EXERCISE BRIEF
Below are the entries to work from; restate word for word the portion that opens with the line containing "Select ヤマト運輸 代金引換 shipping option" and closes with the line containing "Task: Click the Debbie's Delights brand link", keeping both.

MATERIALS PROVIDED
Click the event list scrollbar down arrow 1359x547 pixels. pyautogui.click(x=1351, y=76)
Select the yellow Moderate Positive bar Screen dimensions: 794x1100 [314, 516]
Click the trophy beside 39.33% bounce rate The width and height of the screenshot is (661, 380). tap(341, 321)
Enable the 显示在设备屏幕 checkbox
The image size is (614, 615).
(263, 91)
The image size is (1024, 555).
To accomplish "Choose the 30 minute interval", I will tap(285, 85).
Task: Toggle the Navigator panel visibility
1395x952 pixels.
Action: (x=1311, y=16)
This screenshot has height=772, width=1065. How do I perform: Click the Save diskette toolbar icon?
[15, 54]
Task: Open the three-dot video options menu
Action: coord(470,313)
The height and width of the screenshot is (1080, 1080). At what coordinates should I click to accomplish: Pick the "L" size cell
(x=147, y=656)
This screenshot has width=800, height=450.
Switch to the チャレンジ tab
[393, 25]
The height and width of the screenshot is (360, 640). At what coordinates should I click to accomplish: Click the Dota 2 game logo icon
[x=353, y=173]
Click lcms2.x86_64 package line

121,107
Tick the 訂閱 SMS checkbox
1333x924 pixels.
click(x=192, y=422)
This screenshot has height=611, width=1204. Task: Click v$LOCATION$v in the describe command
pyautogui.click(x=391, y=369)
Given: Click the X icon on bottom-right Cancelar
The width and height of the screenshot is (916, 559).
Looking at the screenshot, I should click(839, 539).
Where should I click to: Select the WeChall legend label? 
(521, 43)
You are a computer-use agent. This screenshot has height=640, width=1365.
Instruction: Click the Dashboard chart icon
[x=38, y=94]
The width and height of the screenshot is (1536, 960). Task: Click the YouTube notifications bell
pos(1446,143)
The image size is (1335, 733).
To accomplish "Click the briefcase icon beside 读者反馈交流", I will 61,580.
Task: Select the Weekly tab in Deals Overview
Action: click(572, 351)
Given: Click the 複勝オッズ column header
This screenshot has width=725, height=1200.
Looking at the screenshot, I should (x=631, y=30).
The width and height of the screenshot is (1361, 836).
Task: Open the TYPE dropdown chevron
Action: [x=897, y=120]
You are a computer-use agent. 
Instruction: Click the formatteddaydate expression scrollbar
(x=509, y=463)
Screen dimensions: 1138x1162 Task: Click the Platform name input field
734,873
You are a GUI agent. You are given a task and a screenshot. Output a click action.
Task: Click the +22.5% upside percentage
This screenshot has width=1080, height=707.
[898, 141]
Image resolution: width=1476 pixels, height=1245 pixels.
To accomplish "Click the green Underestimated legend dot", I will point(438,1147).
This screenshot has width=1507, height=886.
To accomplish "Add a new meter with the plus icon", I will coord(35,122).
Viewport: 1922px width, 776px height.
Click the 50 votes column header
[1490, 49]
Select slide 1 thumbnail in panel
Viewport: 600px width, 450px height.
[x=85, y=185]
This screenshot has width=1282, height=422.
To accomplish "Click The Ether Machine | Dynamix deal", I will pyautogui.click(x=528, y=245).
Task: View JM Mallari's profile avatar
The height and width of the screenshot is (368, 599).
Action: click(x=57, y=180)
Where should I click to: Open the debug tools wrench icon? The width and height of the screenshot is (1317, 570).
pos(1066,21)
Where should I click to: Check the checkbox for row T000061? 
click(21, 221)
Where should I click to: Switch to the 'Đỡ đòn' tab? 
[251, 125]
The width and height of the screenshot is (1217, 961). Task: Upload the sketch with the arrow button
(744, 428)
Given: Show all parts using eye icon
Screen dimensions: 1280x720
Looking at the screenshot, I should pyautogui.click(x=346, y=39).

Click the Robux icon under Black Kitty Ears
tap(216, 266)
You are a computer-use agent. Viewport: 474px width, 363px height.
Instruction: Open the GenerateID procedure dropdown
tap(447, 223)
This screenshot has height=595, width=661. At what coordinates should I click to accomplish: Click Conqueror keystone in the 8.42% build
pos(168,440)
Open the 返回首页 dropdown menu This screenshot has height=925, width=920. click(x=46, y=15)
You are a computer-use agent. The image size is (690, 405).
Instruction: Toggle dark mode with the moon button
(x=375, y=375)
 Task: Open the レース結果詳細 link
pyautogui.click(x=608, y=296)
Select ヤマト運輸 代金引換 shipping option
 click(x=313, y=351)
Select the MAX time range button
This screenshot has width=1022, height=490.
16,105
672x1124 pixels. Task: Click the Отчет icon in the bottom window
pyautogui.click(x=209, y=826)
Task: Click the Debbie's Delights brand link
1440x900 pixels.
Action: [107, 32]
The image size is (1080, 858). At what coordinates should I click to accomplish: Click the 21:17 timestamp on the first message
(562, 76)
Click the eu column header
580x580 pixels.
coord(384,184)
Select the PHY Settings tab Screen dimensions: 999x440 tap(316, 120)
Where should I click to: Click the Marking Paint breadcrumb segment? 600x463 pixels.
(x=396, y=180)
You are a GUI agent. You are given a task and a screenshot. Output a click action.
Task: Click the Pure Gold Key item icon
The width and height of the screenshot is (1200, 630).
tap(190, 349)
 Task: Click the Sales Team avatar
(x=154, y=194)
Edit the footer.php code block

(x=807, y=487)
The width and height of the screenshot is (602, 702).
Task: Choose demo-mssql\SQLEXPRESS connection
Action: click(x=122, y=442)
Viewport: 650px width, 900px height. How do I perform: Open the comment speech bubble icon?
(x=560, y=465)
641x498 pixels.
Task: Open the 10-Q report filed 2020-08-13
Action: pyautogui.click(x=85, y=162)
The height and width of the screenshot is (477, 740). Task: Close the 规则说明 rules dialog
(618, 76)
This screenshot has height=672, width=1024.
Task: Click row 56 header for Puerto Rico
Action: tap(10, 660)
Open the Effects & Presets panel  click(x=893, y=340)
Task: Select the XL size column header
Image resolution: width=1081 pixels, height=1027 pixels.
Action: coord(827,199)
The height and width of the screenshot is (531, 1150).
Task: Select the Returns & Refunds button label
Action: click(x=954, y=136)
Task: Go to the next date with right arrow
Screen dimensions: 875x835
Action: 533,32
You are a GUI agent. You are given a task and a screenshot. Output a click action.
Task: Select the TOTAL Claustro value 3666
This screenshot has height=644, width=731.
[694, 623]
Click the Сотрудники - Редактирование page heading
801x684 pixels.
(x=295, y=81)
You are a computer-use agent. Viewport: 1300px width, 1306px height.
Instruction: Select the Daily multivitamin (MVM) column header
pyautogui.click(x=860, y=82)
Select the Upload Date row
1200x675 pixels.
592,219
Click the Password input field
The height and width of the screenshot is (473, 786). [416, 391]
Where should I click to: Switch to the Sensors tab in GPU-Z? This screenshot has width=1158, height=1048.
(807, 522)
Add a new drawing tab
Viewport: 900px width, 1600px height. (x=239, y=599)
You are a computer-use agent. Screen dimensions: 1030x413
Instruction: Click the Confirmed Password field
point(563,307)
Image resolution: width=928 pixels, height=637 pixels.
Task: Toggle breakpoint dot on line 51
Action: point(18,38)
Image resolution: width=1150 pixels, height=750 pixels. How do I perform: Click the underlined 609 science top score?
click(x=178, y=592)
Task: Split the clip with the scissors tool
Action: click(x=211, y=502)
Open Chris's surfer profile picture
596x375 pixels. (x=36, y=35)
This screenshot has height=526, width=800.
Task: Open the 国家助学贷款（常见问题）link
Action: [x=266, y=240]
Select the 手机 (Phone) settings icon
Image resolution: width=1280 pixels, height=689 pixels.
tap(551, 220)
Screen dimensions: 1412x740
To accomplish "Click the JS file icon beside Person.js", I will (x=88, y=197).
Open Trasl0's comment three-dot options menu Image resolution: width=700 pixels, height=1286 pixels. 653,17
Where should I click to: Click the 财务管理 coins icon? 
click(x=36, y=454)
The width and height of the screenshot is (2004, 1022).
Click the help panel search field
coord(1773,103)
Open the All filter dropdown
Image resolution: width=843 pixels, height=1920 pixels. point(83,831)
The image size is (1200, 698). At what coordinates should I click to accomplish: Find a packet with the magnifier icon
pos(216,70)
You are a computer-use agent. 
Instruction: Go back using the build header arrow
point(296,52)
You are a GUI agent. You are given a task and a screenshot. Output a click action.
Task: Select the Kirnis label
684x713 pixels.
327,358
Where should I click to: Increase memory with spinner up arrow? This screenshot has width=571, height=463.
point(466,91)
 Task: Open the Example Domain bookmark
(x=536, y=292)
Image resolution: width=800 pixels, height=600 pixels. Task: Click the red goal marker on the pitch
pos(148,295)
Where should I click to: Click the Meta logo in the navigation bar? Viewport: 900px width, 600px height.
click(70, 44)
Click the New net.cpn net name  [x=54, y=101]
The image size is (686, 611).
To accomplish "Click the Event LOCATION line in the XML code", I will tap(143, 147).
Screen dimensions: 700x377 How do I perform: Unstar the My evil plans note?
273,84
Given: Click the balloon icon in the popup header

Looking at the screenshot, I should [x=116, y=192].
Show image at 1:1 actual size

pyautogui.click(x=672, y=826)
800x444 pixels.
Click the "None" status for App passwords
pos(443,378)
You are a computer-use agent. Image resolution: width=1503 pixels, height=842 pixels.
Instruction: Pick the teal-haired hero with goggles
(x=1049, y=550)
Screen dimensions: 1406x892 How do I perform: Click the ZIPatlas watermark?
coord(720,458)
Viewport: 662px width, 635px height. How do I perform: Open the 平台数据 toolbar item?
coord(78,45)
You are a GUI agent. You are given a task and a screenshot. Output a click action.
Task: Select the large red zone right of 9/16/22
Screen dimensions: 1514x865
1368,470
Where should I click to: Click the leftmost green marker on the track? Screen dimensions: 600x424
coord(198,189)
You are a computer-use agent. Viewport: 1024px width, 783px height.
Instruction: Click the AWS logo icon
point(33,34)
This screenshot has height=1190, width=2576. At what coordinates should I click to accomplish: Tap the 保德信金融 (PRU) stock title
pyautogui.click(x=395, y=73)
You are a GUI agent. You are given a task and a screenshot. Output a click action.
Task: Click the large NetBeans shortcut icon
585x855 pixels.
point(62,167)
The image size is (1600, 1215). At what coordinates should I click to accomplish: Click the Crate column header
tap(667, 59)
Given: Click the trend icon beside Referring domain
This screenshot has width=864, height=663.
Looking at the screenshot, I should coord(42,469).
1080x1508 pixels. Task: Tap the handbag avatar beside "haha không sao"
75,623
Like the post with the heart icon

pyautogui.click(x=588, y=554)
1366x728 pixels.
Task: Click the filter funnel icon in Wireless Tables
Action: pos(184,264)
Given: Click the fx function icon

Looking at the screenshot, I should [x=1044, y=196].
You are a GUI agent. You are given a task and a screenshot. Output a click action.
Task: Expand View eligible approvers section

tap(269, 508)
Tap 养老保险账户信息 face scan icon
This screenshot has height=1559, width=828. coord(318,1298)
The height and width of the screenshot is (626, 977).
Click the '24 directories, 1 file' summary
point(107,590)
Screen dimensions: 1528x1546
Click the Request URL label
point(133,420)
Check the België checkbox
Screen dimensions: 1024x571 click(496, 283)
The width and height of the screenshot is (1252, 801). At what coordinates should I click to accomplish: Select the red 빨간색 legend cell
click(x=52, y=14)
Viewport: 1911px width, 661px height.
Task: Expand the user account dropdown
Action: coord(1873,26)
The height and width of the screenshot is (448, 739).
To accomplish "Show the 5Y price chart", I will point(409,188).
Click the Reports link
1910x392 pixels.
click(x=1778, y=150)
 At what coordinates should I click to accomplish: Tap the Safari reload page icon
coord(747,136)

ANSWER FOR THIS EXERCISE
Select ヤマト運輸 代金引換 shipping option
 click(x=313, y=351)
Select the MAX time range button
This screenshot has width=1022, height=490.
16,105
672x1124 pixels. Task: Click the Отчет icon in the bottom window
pyautogui.click(x=209, y=826)
Task: Click the Debbie's Delights brand link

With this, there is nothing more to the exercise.